Every aspect of the issue surrounding Semenya's body has been deplorable, to say the least. However, there has not been enough recognition as to how invasive and degrading sex testing actually is. For any woman, at any age, to have her body forcibly examined and studied like a science project by "experts" is humiliating and unethical. Under no circumstances have Semenya's health or well-being been considered upon discovering that her body allegedly produces an excessive amount of testosterone. For the sake of an organization, for the comfort of white female athletes who felt as though Semenya's gender was an unfair advantage against them, Semenya and other women like her, must undergo hormone treatment to reduce their performance to that of which women are expected to perform at. Yet some women within the athletic community are unphased by this direct attempt to further prove women as inferior athletes.

As difficult as this global invasion of privacy has been for the athlete, the humiliation and sense of violation is felt by her people in South Africa. Writer and activist, Kari, reported that Semenya has had the country's undying support since her first global appearance in 2009. Even after the IAAF released their new regulations, South Africans have refuted their accusations. Kari stated, "The Minister of Sports and Recreation and the Africa National Congress, South Africa's ruling party labeled the decision as anti-sport, racist, and homophobic." It is no secret that the build and appearance of Black women have always been met with racist and sexist commentary.
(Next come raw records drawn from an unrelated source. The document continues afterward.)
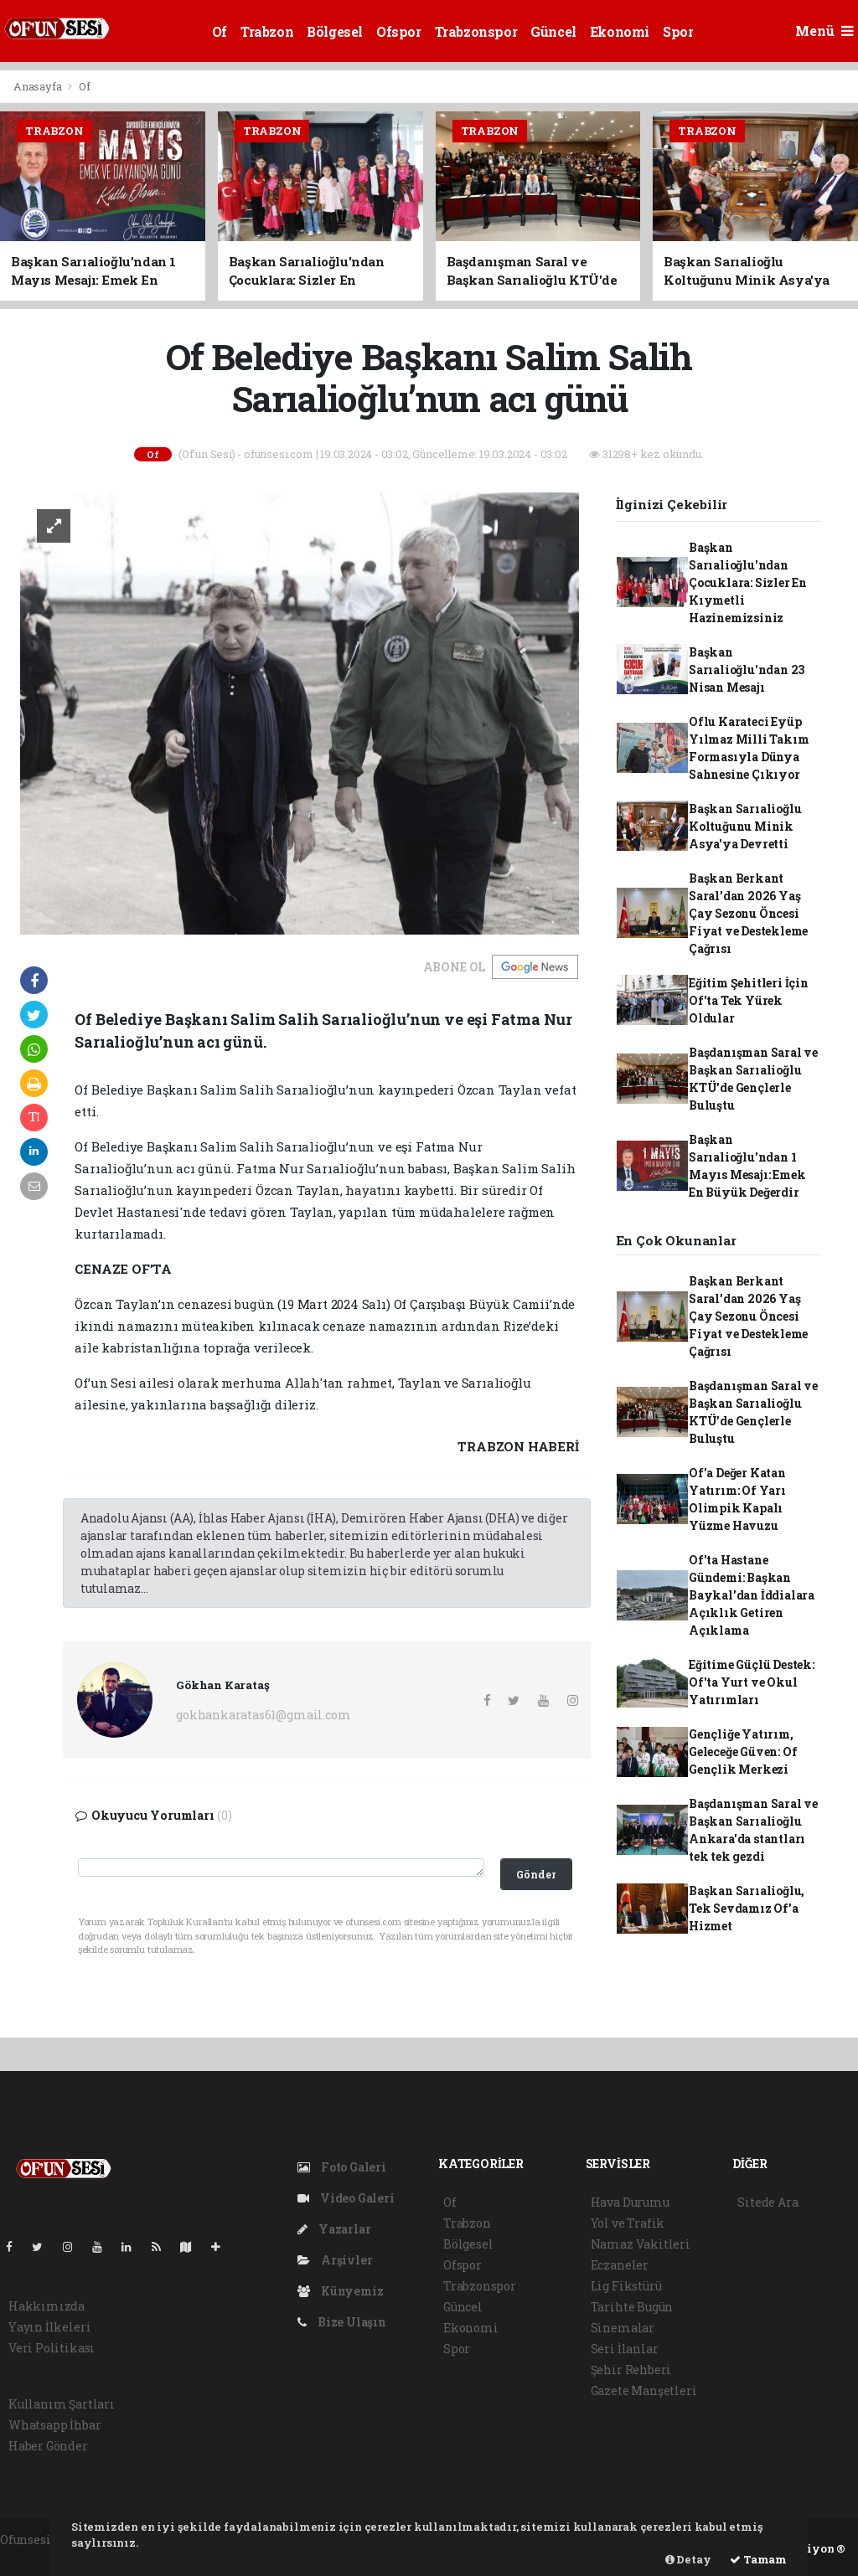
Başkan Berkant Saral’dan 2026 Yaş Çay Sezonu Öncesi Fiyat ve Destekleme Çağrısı (748, 913)
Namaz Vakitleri (640, 2244)
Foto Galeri (341, 2167)
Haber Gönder (48, 2446)
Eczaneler (620, 2265)
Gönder (536, 1874)
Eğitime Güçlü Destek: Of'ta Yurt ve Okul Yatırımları (751, 1682)
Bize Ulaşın (341, 2322)
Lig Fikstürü (626, 2286)
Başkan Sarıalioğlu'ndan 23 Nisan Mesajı (746, 669)
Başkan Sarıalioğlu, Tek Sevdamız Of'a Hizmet (746, 1908)
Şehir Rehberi (631, 2370)
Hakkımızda (46, 2306)
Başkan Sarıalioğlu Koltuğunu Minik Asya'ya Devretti (745, 826)
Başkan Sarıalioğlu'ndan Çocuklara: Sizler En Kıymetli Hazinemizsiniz (748, 582)
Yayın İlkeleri (49, 2327)
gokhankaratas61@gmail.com (263, 1715)
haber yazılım (42, 2557)
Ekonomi (619, 31)
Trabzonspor (476, 31)
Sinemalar (622, 2328)
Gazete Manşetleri (644, 2390)
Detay (688, 2559)
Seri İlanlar (625, 2349)
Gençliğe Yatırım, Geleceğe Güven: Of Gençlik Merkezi (743, 1751)
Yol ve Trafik (628, 2223)
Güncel (553, 31)
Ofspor (398, 31)
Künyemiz (340, 2291)
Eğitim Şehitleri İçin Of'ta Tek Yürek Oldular (749, 1000)
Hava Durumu (630, 2202)
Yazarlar (333, 2229)
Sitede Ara (767, 2202)
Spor (678, 31)
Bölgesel (335, 31)
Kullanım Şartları (61, 2404)
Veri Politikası (51, 2348)
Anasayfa (38, 86)
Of (219, 31)
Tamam (758, 2559)
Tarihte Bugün (632, 2307)
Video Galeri (345, 2198)
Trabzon (266, 31)
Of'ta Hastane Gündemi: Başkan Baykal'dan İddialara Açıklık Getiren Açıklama (751, 1595)
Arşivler (334, 2260)
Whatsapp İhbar (54, 2425)
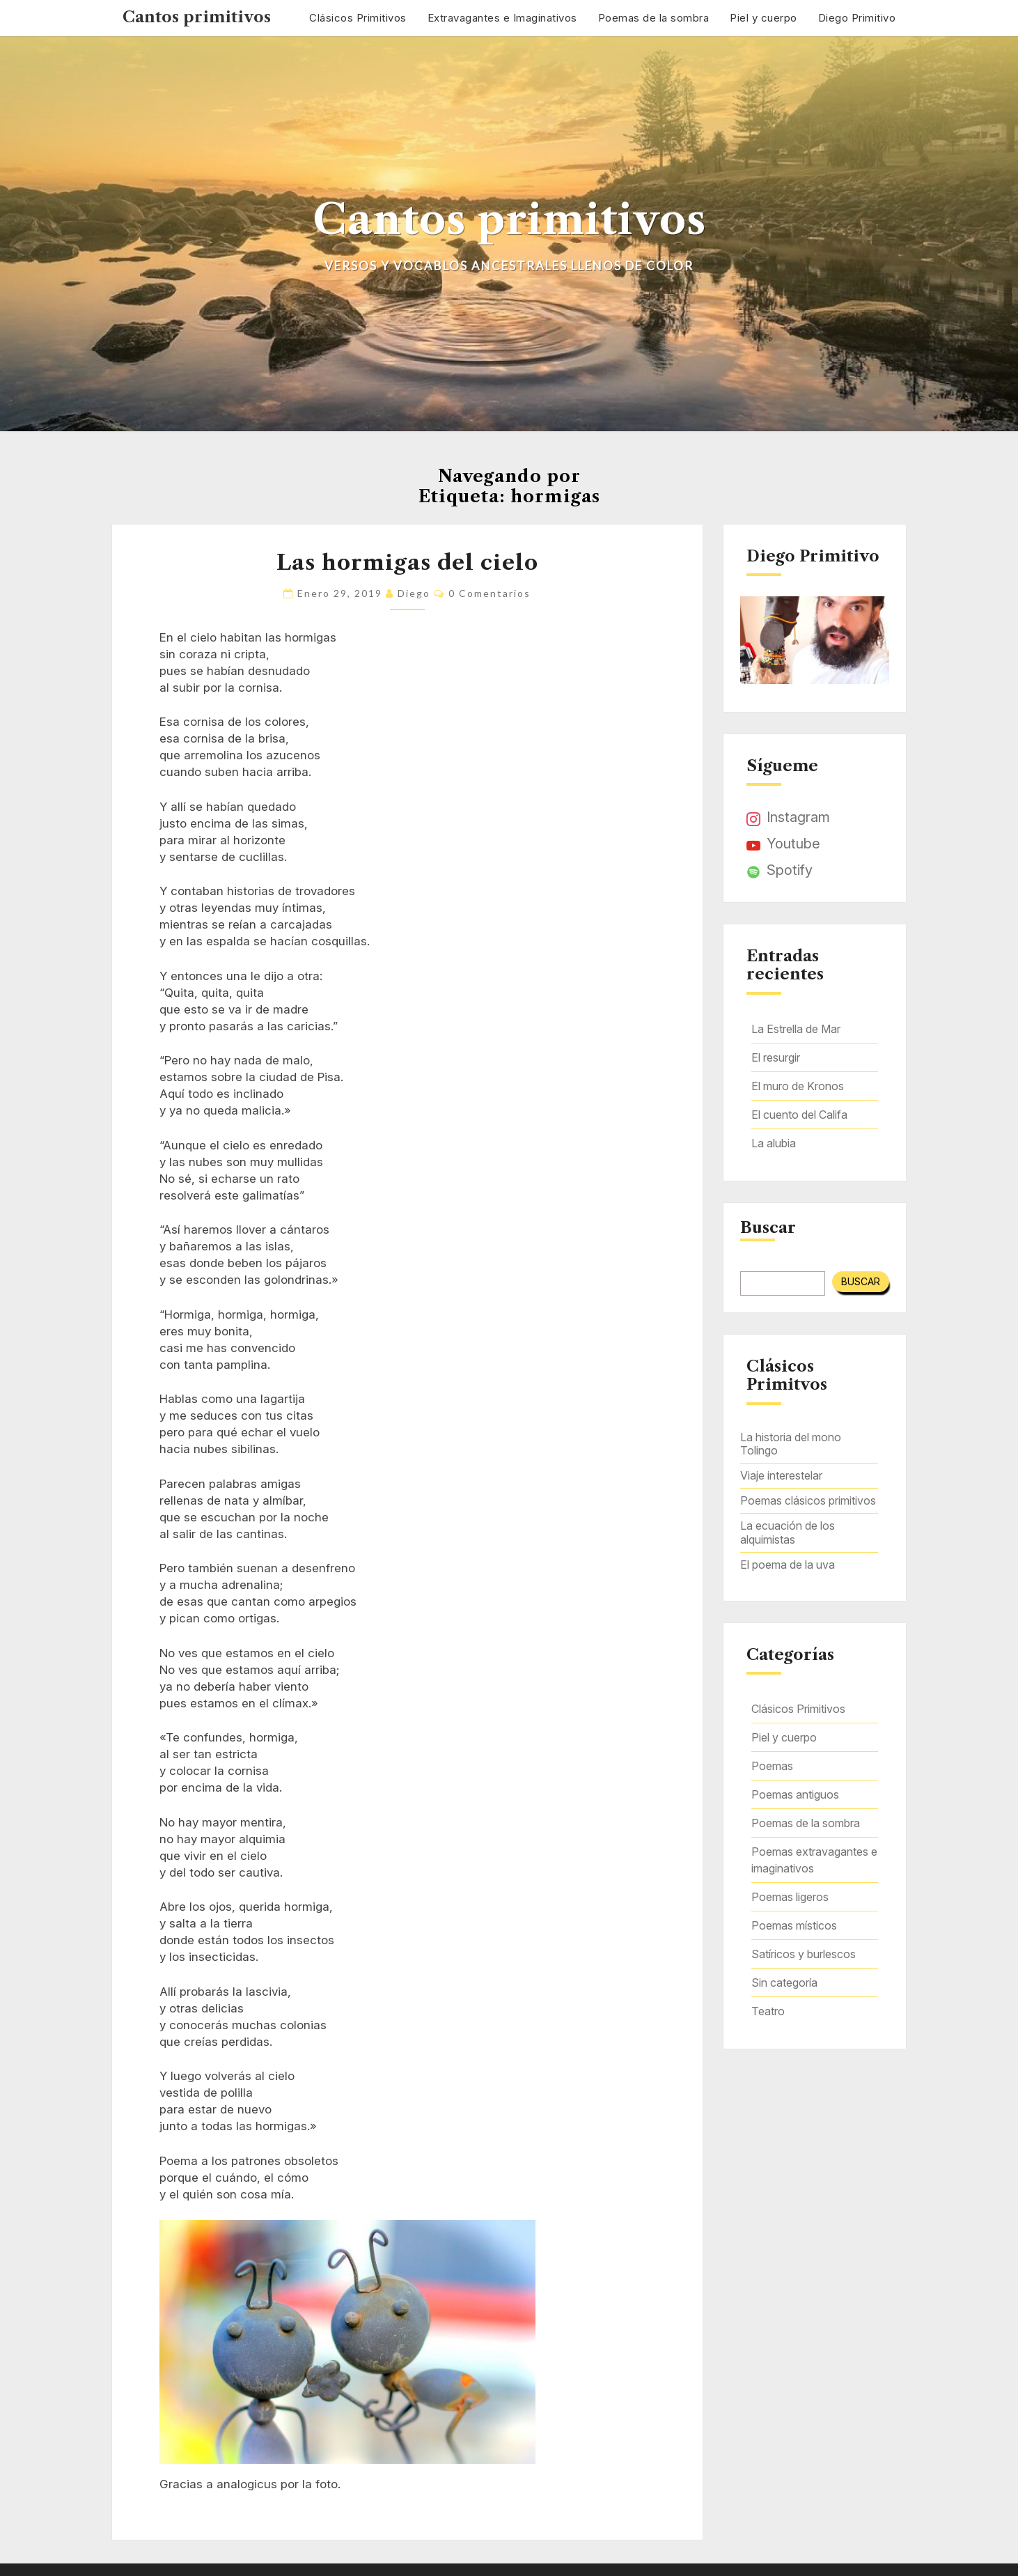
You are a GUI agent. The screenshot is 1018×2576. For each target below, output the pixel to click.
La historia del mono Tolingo (790, 1443)
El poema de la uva (787, 1565)
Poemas (772, 1766)
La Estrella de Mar (795, 1029)
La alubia (773, 1143)
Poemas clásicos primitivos (808, 1500)
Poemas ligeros (790, 1897)
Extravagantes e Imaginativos (502, 17)
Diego (414, 593)
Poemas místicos (794, 1925)
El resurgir (775, 1057)
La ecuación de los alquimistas (787, 1532)
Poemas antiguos (795, 1794)
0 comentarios (489, 593)
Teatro (768, 2011)
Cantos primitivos (197, 17)
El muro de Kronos (797, 1086)
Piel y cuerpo (763, 17)
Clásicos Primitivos (358, 17)
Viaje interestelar (781, 1475)
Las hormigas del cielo (407, 562)
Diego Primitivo (857, 17)
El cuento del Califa (799, 1115)
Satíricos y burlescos (803, 1954)
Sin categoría (784, 1982)
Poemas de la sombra (654, 17)
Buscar (768, 1228)
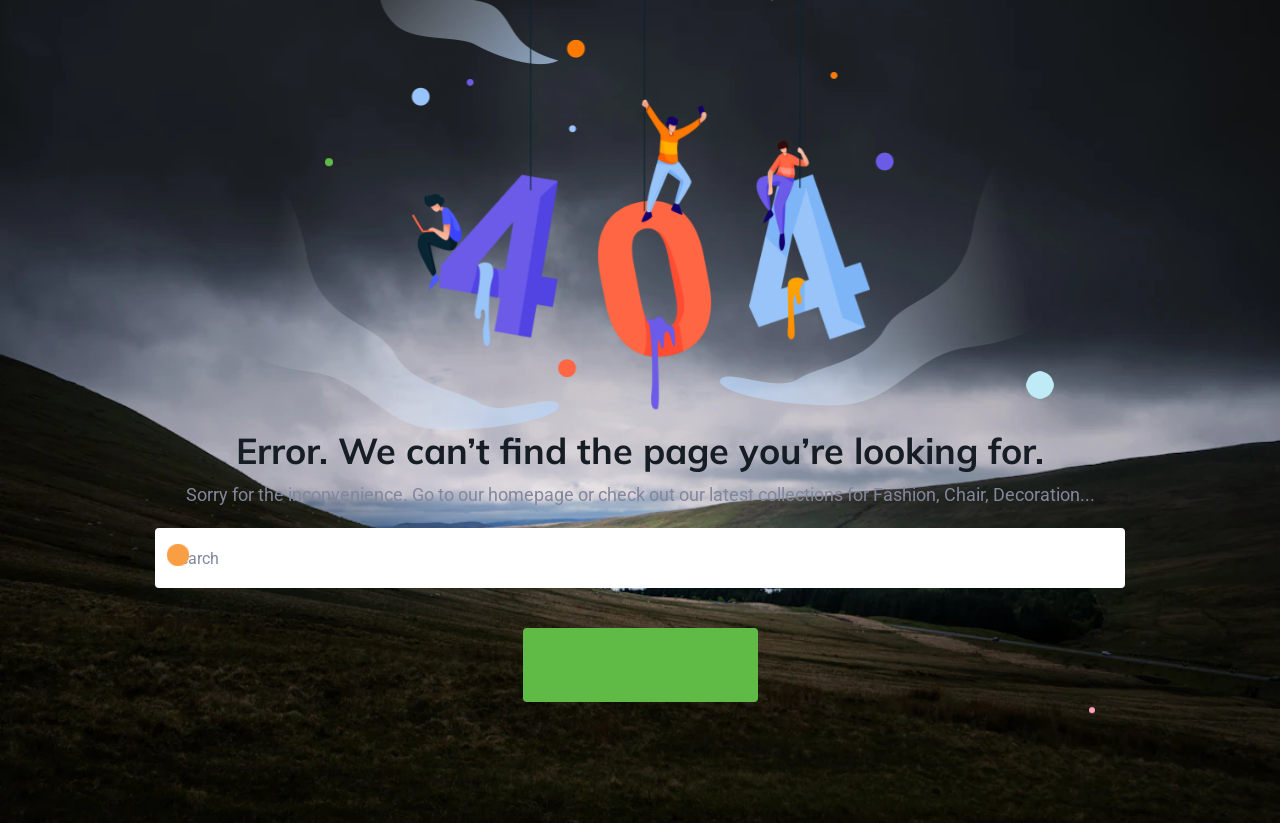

Because Black women have never managed to fit into the European standard of beauty catered to and in favor of white women, the accusations of Semenya appearing too masculine were unsurprising.

Despite the countless injustices Semenya has faced over the years, she remains as determined as ever to return to track and field and compete amongst women as the woman she is. Her fight against the IAAF's regulations continues as the Olympic champion has been receiving and outpour of support in wake of the Association's decision. Semenya is determined to run again, win again, and set new and inclusive standards for women's sports.